Megvii, which filed for an initial public offering on the Hong Kong Stock Exchange in August, said the company has been targeted “without any evidence” and it is “strongly protesting the move.” Yitu said it will “remain in communication with the U.S. government.”
On Tuesday, China’s foreign ministry said that U.S. allegations of human rights violations by the Chinese government are “nonsense,” state-owned broadcaster CCTV news reported.
“There aren’t what the U.S. calls ‘human rights issues’ in Xinjiang and the related accusations are nothing but an excuse to intervene in China’s domestic politics,” CCTV quoted Ministry of Foreign Affairs spokesperson Geng Shuang as saying.
This is not the first time this year that the U.S. has placed a Chinese firm on the Entity List. In May, telecom giant Huawei was placed on the blacklist in May for allegedly breaking U.S. sanctions on Iran.

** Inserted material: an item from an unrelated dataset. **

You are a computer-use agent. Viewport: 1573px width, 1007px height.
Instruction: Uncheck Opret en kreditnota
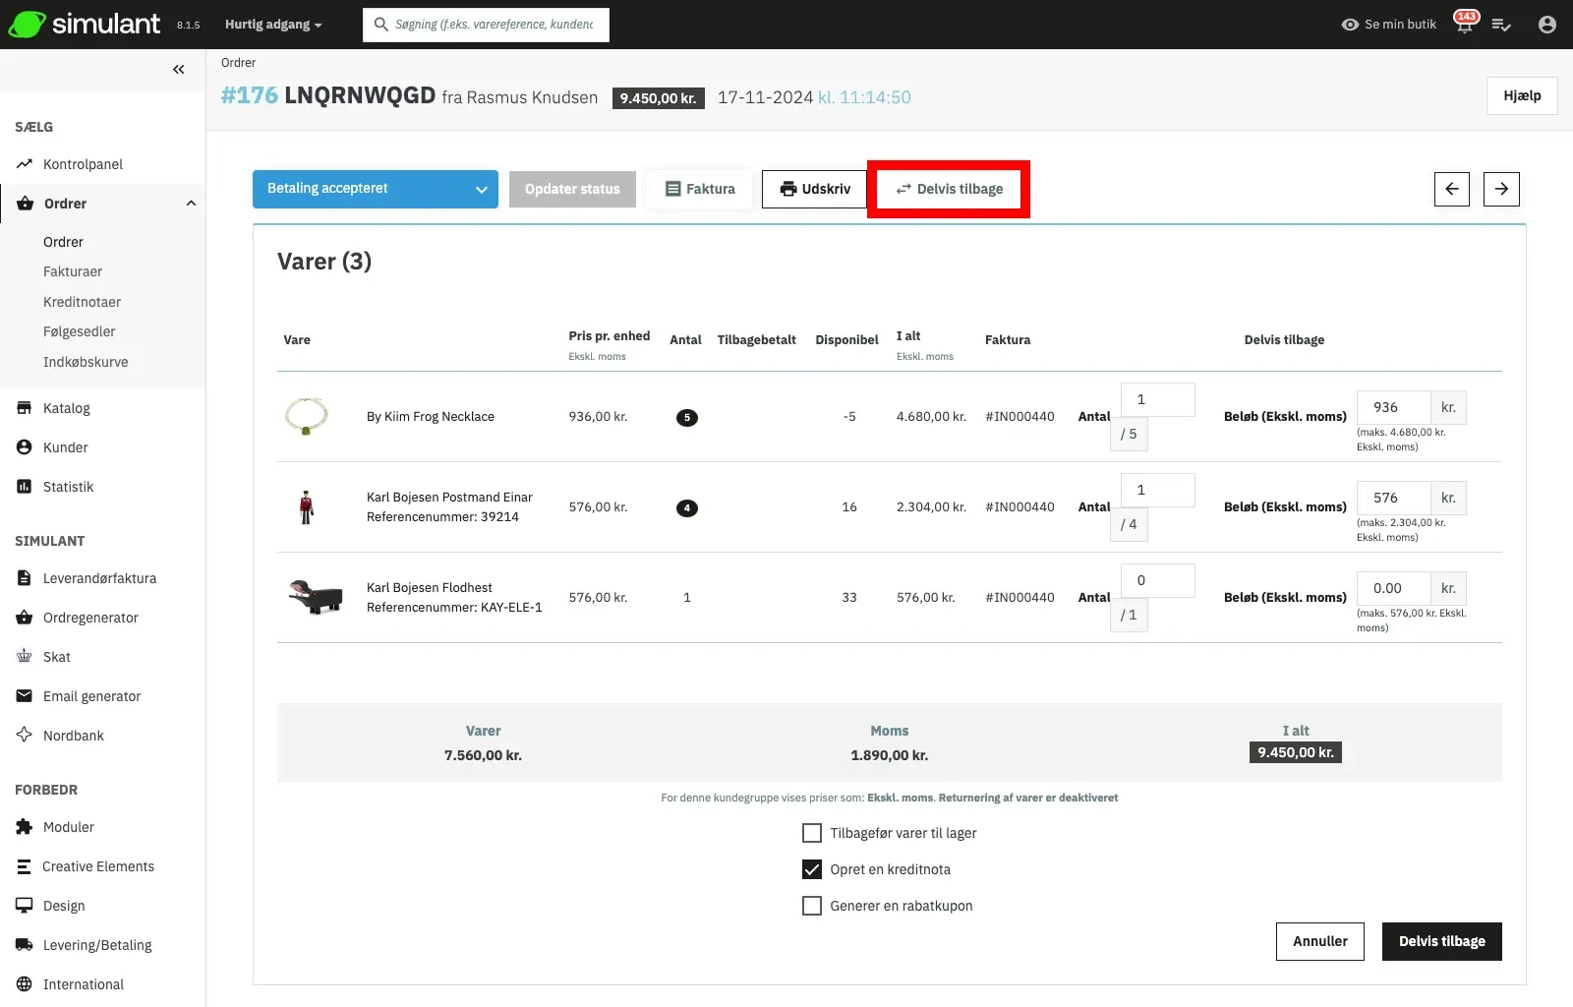pos(812,869)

On Tuesday, Hikvision and Dahua were suspended from trading on the Shenzhen Stock Exchange, while iFlytek Co. — a speech recognition specialist which has also been placed on the blacklist — saw its stock drop by about 3%.
IFlytek said in a statement Tuesday that being barred from doing business with U.S. firms won’t have a serious impact on its “daily operations.” Hikvision said in a statement that it will hold a conference call on Wednesday in which executives including CEO Hu Yangzhong will “communicate with investors and media.”
Hikvision has a significant presence in the U.S., which accounts for 5% of the company’s revenue.